Begin

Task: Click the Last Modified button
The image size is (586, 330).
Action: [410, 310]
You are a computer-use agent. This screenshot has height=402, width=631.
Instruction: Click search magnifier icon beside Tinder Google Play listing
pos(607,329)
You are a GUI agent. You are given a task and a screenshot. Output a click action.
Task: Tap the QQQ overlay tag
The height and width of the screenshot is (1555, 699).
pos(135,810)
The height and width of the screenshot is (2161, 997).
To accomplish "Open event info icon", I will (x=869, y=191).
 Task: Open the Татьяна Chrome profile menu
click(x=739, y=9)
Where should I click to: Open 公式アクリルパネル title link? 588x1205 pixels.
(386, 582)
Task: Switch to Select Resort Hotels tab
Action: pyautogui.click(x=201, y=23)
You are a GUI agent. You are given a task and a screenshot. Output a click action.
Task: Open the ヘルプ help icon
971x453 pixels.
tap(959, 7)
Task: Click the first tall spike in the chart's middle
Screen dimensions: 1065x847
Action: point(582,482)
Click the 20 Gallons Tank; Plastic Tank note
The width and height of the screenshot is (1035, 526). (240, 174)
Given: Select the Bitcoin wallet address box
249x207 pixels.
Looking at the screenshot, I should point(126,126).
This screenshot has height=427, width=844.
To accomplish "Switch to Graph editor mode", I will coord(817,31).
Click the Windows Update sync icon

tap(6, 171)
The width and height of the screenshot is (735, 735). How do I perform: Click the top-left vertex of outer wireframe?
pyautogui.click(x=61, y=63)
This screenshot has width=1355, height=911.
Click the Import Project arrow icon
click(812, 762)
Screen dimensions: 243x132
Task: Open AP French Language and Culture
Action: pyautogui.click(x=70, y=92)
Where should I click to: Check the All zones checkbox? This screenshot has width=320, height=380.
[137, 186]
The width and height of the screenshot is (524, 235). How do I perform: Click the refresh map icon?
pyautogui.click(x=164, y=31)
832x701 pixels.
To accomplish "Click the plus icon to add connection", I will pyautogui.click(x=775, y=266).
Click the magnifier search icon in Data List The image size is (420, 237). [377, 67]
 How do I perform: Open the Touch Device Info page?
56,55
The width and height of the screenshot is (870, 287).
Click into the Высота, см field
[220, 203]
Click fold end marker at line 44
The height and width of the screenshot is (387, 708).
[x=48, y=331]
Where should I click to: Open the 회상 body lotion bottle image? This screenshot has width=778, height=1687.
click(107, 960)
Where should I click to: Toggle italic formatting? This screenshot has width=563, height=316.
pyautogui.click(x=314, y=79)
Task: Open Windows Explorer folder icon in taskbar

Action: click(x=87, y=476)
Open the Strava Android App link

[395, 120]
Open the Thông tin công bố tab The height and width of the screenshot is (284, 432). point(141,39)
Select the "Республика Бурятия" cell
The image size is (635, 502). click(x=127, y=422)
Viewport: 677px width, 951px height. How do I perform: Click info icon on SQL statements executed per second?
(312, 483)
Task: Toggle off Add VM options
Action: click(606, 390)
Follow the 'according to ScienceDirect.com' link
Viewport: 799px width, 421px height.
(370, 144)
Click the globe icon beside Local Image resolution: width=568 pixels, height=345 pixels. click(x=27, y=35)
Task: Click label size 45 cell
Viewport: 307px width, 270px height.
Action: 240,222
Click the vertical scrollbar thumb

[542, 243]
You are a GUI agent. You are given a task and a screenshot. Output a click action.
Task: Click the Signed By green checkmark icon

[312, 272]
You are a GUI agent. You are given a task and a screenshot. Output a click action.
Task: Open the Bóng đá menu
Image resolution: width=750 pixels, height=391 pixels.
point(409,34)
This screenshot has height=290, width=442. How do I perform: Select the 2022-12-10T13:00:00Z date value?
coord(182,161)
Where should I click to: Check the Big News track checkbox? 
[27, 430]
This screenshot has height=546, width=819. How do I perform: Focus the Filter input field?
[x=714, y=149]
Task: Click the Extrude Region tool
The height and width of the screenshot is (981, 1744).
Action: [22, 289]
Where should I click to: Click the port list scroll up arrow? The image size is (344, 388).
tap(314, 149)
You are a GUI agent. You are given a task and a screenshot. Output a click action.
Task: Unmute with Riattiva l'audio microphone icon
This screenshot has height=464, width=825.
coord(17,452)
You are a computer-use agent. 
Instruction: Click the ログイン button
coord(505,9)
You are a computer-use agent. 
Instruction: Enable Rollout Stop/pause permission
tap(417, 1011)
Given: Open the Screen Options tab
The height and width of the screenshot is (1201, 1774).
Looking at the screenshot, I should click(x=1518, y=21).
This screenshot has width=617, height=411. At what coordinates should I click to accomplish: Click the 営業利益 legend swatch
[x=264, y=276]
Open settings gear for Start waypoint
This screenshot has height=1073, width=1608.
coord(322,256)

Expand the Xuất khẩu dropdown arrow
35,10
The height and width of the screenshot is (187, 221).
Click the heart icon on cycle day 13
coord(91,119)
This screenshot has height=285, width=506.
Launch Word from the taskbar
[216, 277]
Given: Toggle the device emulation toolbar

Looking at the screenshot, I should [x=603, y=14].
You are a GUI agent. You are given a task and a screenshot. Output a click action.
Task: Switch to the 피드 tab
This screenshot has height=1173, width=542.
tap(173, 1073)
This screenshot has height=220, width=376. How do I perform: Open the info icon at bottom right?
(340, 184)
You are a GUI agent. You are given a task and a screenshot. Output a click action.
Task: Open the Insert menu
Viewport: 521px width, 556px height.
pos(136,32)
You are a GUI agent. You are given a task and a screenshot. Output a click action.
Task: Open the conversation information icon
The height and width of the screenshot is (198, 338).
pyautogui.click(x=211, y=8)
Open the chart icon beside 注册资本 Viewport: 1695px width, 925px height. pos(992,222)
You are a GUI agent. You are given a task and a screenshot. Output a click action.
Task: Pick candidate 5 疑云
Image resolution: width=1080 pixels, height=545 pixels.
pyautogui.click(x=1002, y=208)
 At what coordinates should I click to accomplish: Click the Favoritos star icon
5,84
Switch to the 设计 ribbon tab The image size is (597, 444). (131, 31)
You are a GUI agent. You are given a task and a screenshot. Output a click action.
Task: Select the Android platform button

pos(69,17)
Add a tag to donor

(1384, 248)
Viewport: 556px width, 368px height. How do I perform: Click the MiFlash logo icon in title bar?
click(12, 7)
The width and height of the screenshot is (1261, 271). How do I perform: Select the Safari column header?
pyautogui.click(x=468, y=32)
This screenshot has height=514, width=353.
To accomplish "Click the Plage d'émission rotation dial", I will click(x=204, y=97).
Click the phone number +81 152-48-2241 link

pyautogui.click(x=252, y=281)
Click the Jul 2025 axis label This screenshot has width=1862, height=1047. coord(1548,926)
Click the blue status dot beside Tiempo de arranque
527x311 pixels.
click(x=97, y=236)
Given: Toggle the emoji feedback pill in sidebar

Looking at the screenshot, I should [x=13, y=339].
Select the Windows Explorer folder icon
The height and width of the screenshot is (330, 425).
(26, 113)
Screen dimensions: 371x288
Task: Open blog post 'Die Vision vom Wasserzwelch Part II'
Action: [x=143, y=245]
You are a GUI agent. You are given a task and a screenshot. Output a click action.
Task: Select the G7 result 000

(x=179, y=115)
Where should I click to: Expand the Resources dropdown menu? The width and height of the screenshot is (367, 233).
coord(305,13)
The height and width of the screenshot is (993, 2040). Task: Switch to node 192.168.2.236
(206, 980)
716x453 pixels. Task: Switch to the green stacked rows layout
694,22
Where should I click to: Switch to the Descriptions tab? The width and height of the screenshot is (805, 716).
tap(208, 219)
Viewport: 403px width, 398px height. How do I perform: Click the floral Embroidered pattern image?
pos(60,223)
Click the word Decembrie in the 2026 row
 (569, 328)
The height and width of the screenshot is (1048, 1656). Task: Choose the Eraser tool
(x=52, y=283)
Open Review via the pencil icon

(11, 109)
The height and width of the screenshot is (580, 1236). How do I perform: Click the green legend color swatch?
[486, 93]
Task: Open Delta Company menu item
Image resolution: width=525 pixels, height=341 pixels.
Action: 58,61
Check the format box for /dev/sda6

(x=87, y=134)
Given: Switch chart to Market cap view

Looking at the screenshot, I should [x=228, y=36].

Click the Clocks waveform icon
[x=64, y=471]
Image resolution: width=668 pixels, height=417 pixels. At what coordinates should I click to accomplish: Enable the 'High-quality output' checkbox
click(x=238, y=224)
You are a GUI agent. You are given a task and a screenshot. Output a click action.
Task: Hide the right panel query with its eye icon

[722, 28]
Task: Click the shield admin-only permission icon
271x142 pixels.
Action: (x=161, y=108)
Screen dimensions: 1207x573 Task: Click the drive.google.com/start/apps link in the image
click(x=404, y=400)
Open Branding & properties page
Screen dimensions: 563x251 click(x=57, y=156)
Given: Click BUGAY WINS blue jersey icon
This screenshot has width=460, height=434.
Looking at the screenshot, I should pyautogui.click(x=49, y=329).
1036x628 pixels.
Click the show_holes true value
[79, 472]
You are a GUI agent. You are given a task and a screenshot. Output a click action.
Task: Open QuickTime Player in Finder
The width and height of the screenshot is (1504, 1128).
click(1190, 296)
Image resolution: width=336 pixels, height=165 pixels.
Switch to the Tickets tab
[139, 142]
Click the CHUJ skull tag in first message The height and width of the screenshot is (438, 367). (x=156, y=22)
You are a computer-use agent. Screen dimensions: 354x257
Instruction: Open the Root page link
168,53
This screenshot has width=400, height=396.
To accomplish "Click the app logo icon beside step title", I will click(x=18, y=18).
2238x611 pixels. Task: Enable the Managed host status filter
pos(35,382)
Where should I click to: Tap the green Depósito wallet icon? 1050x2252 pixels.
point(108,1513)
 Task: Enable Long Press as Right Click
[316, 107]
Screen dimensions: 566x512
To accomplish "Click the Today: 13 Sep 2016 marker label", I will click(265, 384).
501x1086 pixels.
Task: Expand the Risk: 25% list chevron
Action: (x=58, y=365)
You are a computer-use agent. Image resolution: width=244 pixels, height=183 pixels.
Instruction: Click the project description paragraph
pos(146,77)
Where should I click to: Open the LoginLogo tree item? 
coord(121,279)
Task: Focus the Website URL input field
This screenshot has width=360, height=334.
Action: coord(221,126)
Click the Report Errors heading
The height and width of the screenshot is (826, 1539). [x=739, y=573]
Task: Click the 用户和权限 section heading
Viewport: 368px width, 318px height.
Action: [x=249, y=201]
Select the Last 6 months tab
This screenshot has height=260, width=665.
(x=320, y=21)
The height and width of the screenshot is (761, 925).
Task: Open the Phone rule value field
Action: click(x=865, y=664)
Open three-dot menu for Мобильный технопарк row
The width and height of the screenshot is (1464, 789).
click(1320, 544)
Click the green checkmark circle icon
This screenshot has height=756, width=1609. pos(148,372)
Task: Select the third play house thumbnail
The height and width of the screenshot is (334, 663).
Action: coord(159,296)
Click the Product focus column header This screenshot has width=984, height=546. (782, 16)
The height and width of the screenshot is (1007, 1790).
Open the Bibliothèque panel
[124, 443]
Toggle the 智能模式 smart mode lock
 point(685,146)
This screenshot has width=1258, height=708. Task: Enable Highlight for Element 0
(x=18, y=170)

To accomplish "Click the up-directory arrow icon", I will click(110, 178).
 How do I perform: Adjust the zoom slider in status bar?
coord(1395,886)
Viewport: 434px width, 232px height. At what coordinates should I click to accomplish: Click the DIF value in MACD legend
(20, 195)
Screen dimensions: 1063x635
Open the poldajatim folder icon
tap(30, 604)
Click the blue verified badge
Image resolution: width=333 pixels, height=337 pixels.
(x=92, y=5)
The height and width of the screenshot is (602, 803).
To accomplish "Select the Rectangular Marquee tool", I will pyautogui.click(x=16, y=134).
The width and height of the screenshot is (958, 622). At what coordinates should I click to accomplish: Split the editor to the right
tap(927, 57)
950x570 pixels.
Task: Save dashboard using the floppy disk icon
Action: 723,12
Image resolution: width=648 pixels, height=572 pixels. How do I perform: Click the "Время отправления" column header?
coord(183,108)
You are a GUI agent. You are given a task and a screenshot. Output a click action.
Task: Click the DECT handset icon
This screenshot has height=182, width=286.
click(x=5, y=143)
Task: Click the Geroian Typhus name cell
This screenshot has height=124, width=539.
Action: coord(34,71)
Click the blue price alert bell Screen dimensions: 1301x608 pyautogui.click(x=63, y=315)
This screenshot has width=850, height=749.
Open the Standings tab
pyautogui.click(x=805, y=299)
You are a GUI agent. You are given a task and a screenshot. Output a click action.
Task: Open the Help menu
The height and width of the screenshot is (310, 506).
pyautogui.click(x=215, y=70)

End

▶ [WHAT THE EXERCISE ASKS] Starting with the line that contains "Screen dimensions: 566x512" and going on through the line that contains "The height and width of the screenshot is (826, 1539).", reproduce the lines above with "Website URL" swapped for "Email address" and nothing else changed.

▶ [FINAL ANSWER]
Screen dimensions: 566x512
To accomplish "Click the Today: 13 Sep 2016 marker label", I will click(265, 384).
501x1086 pixels.
Task: Expand the Risk: 25% list chevron
Action: (x=58, y=365)
You are a computer-use agent. Image resolution: width=244 pixels, height=183 pixels.
Instruction: Click the project description paragraph
pos(146,77)
Where should I click to: Open the LoginLogo tree item? 
coord(121,279)
Task: Focus the Email address input field
This screenshot has width=360, height=334.
Action: coord(221,126)
Click the Report Errors heading
The height and width of the screenshot is (826, 1539). [x=739, y=573]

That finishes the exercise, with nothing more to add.